= Beginning of Section =
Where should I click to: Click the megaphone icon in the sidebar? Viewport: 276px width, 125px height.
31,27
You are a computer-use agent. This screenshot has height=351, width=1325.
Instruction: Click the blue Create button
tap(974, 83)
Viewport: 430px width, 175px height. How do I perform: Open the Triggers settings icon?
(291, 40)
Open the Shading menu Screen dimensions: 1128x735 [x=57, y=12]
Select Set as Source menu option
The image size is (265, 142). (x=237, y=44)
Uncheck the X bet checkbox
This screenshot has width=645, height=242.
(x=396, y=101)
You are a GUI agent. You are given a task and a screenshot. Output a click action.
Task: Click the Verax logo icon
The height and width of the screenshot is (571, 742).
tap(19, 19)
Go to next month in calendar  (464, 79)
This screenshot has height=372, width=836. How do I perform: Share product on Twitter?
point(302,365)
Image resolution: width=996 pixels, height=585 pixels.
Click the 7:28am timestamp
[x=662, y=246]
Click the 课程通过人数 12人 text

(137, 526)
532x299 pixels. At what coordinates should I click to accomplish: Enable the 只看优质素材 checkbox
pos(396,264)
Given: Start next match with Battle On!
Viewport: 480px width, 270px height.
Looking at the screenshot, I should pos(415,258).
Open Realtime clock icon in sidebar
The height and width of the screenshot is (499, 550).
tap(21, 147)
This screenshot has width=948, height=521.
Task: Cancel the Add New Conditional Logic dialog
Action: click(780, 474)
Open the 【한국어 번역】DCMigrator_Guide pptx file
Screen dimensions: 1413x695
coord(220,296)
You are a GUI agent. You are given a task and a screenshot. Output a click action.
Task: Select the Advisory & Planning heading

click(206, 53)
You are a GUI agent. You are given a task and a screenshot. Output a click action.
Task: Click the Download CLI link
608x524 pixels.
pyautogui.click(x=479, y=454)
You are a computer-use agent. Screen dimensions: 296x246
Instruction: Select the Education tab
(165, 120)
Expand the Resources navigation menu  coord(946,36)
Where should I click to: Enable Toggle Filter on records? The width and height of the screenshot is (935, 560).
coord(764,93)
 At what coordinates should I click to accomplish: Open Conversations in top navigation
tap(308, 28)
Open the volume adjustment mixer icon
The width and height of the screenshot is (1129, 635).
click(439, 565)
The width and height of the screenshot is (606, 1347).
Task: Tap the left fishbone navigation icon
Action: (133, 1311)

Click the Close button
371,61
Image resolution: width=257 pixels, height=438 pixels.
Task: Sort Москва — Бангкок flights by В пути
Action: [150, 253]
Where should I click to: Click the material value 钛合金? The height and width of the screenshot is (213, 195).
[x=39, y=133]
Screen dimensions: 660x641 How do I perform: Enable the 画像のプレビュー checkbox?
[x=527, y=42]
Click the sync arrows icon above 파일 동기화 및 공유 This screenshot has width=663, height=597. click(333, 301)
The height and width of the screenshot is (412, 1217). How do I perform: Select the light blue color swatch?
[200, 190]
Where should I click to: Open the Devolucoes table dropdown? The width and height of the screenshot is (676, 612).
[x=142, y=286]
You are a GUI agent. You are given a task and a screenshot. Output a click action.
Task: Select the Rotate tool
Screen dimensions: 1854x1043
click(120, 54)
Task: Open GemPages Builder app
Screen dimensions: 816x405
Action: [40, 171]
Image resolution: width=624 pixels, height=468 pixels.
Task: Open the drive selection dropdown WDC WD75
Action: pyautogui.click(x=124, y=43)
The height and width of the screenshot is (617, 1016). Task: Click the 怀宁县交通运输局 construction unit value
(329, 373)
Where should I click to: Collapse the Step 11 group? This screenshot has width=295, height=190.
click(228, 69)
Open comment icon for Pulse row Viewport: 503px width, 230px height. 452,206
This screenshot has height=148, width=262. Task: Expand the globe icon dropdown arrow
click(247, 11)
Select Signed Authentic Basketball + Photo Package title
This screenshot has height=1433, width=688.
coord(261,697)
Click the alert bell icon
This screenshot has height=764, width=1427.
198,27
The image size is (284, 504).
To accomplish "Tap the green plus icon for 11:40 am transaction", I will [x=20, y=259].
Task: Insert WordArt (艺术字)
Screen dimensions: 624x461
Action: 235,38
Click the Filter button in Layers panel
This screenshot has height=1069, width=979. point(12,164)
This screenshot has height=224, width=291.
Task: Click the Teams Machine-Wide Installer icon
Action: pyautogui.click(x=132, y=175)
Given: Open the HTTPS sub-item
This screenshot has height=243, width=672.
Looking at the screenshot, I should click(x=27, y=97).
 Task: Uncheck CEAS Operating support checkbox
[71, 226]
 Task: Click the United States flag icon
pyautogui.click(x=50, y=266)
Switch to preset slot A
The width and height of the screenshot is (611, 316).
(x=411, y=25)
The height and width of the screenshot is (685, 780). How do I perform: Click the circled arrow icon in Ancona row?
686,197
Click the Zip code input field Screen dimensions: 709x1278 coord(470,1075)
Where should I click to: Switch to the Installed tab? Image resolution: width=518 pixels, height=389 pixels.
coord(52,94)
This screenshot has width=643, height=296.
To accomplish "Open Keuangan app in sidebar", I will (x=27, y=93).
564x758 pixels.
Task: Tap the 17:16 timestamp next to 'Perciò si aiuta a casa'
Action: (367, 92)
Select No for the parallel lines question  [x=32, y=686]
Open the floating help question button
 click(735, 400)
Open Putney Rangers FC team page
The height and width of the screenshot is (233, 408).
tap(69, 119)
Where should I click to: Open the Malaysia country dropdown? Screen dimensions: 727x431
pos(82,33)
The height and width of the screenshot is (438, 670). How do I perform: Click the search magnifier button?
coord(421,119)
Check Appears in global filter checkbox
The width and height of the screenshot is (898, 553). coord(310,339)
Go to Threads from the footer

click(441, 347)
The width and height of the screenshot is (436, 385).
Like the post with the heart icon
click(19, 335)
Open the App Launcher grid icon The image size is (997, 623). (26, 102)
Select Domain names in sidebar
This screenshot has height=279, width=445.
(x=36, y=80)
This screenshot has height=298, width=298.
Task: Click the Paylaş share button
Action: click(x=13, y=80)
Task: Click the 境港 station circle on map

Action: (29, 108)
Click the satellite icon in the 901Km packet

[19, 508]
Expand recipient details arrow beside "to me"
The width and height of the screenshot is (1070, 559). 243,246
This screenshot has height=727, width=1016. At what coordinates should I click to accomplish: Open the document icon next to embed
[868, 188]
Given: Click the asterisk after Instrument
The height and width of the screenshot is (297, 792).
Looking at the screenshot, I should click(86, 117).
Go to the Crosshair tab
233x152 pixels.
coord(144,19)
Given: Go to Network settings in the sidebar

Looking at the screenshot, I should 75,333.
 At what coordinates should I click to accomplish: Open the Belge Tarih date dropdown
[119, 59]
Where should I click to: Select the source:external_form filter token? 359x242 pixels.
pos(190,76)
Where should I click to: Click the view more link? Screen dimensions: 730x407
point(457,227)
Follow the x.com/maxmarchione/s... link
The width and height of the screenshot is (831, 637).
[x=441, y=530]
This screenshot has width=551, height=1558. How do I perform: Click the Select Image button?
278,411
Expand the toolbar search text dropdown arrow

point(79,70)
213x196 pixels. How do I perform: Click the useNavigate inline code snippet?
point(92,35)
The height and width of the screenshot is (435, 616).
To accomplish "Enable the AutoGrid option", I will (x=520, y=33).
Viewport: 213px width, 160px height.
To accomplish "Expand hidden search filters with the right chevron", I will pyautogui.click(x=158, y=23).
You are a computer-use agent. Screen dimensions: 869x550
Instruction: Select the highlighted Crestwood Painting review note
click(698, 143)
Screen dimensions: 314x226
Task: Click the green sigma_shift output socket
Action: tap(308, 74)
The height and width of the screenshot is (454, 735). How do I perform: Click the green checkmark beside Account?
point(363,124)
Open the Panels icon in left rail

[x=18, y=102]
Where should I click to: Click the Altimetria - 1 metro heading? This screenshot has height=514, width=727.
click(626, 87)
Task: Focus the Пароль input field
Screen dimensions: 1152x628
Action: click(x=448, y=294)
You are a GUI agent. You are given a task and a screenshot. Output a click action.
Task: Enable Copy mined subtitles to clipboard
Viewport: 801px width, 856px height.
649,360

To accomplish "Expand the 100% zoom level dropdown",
= End of Section =
The first line of the listing above through the line containing "Open the Shading": print exactly that, both ends included.

**SOLUTION:**
Where should I click to: Click the megaphone icon in the sidebar? Viewport: 276px width, 125px height.
31,27
You are a computer-use agent. This screenshot has height=351, width=1325.
Instruction: Click the blue Create button
tap(974, 83)
Viewport: 430px width, 175px height. How do I perform: Open the Triggers settings icon?
(291, 40)
Open the Shading menu Screen dimensions: 1128x735 [x=57, y=12]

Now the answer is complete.